1. The patient has to come under antenatal care in the early months of pregnancy; closer antenatal supervision is needed. A cardiologist is required to be consulted for the cardiac condition.
2. She should be advised to live within the limits of her cardiac reserve; she should work to an extent that will not make her short-of-breath. More rest should be advised as pregnancy advances with the provision of home-help and transport to and from the hospital.
3. The health of the patient has to be improved by correcting anaemia.
4. Bowel should be regularly opened by mild laxative, if necessary.
5. Exposure to cold and infection should be avoided as respiratory tract infection can precipitate cardiac failure. Oral tab. Fenocin forte (phenoxymethyl penicillin) 130mg (Pfizer Limited) one tab. twice daily or Inj. Penidure LA 12 (benzathine penicillin), Wyeth, every fortnightly as directed by the cardiologist needs to be continued throughout the pregnancy; and also puerperium for prophylaxis against recurrence of rheumatic fever.

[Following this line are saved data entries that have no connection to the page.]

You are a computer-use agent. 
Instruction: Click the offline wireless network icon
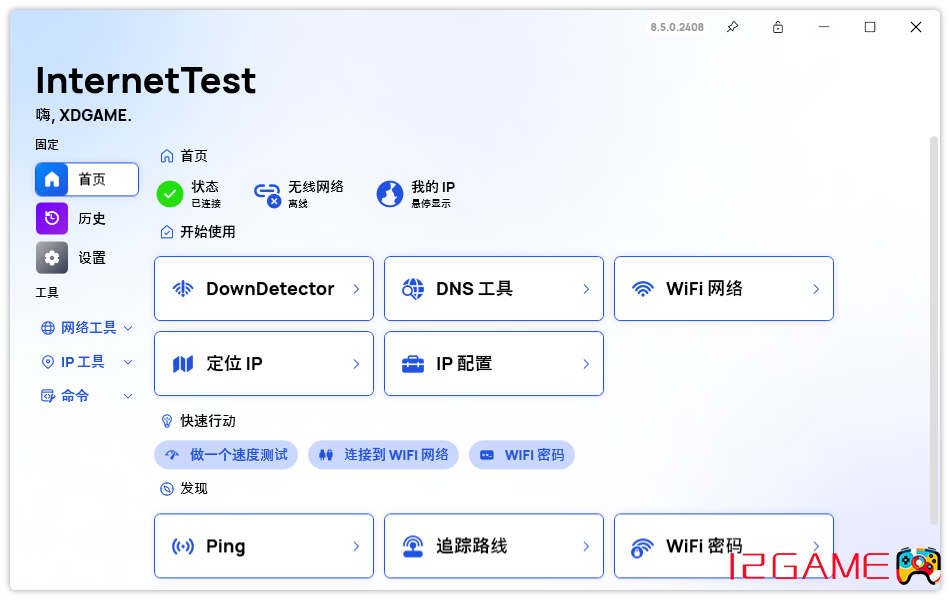[267, 194]
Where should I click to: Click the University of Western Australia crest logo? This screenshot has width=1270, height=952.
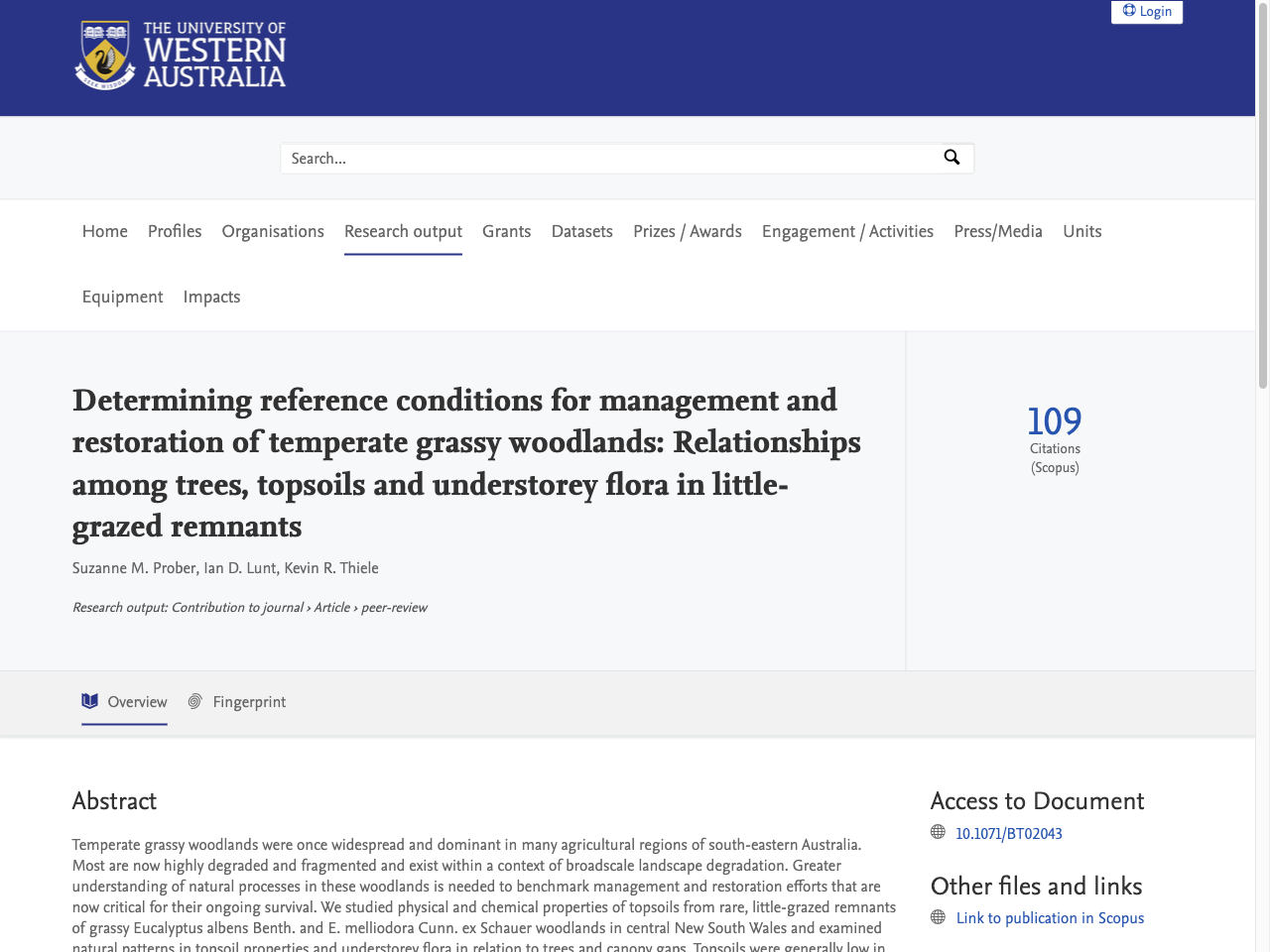tap(103, 55)
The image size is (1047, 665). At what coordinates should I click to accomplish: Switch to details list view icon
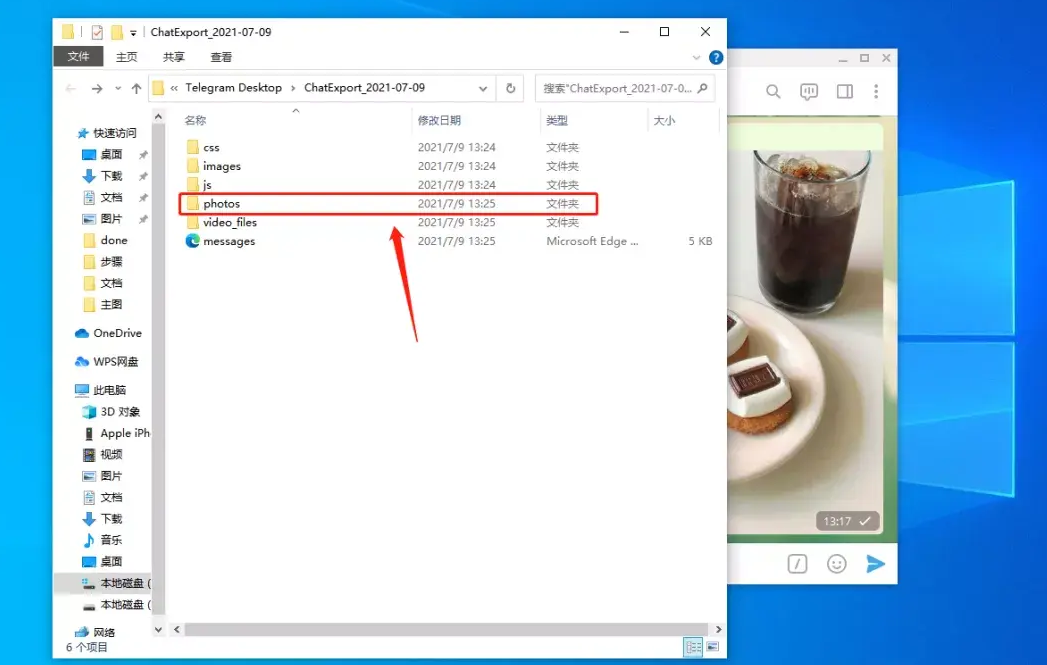click(693, 648)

She should be admitted in a hospital; for that, admission should be made about a fortnight before term in Grade 1 cases. For Grade 11 cases, she is advised to have antenatal rest by hospital admission at about the 28th week of pregnancy when the strain on heart seems to be the highest in pregnancy. Grade 111 cases are admitted without delay to improve cardiac deterioration. In Grade 1V cases, if pregnancy is allowed to continue, patient has to be kept in a hospital throughout the pregnancy. In general, she is expected to improve during last weeks of the pregnancy.